«Kim Jong-un es muy consciente de que la lealtad está menguando y por eso está intensificando su régimen de terror»

Internacional. – Ri Il-kyu, exdiplomático de la embajada de Corea del Norte en Cuba, tomó la arriesgada decisión de desertar hace ocho meses y ahora vive en Corea del Sur.

Ri, que trabajaba como consejero de asuntos políticos en La Habana, es el funcionario norcoreano de mayor rango en desertar desde 2016.

Asegura que mantuvo encuentros cara a cara con el líder Kim Jong-un en hasta siete ocasiones y admite que “tembló de nervios” la primera vez que lo conoció.

Durante cada reunión, observó a Kim “sonriente y de buen humor”.

Pero no tiene dudas de que el líder norcoreano haría cualquier cosa para garantizar su supervivencia, incluso si eso significara matar a sus 25 millones de habitantes: “Podría haber sido una persona maravillosa y un padre, pero erigirlo como un dios lo ha convertido en un ser monstruoso”, asegura.

Trump como «una oportunidad» para Corea del Norte

En su primera entrevista con un medio internacional, Ri ofrece una visión poco común de a dónde se dirige uno de los Estados más secretos y represivos del mundo.

Dice que el régimen norcoreano todavía ve al expresidente estadounidense Trump como alguien con quien puede negociar sobre su programa de armas nucleares, pese a que el diálogo entre él y Kim Jong-un fracasó en 2019.

Cree que el regreso de Trump a la Casa Blanca sería “una oportunidad única en mil años” para Corea del Norte.

El exmandatario ha señalado el acercamiento con Kim como un logro clave de su presidencia.

Llegó a comentar que los dos «se enamoraron» intercambiando cartas. El mes pasado dijo en un mitin que a Kim le gustaría verlo de regreso en el cargo: «Creo que él me echa de menos, si les digo la verdad», afirmó.

Corea del Norte espera poder usar esta estrecha relación personal a su favor, evalúa Ri, lo que contradice una declaración oficial de Pyongyang del mes pasado de que «no le importa» quién gane las elecciones del próximo noviembre.

El exdiplomático sostiene que Corea del Norte nunca se deshará de sus armas nucleares, aunque probablemente buscaría un acuerdo para congelar su programa atómico a cambio de que Estados Unidos le levante las sanciones.

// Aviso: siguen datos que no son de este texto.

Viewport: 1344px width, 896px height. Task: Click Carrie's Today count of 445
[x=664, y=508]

Pero afirma que Pyongyang no negociará de buena fe.

Aceptar la congelación de su programa nuclear «sería una estratagema, un engaño al cien por cien», explica, y remarca que las negociaciones sobre este asunto serían un «enfoque peligroso» que «solo conduciría a fortalecer a Corea del Norte».

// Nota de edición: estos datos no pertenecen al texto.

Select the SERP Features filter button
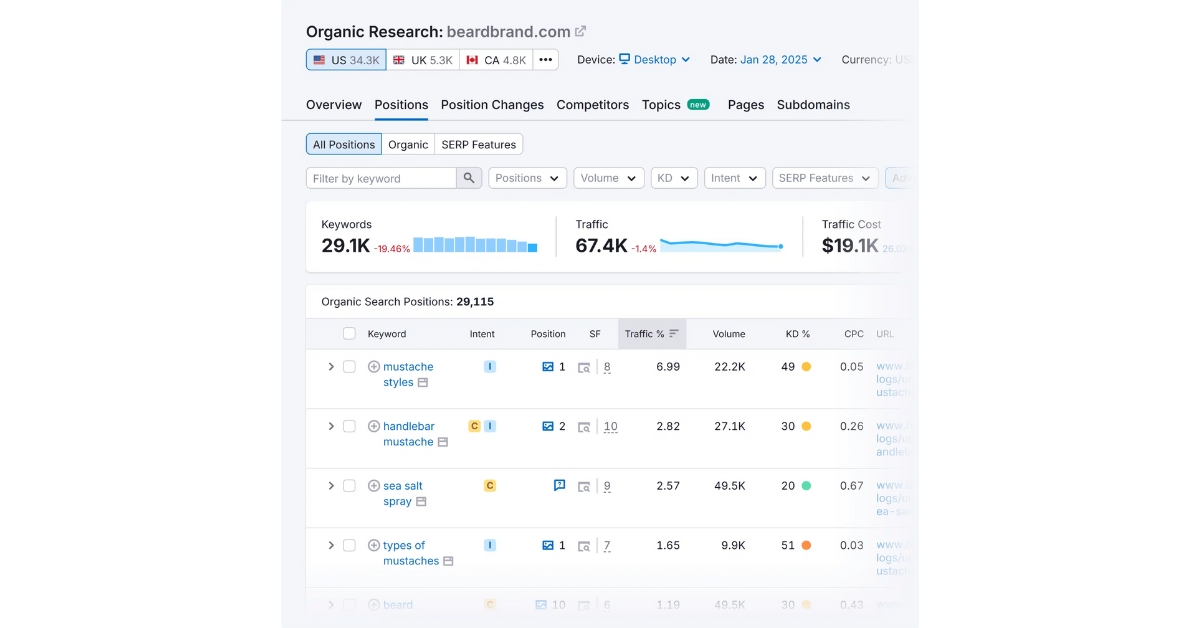Image resolution: width=1200 pixels, height=628 pixels. point(479,145)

La «apuesta a vida o muerte»

Ocho meses después de su deserción, Ri Il-kyu vive con su familia en Corea del Sur.

Acompañado por un guardaespaldas de la policía y dos agentes de inteligencia, explica su decisión de desertar.

Hastiado durante años por la corrupción, los sobornos y la falta de libertad, Ri asegura que la gota que colmó el vaso fue cuando le denegaron su solicitud de viajar a México para operarse de una hernia discal en el cuello.

“Viví la vida del 1% más rico de Corea del Norte, pero no deja de ser peor que la de una familia de clase media en el Sur”, sentencia.

Como diplomático en Cuba, Ri ganaba apenas US$500 al mes y vendía puros cubanos ilegalmente en China para mantener el estándar de vida de su familia.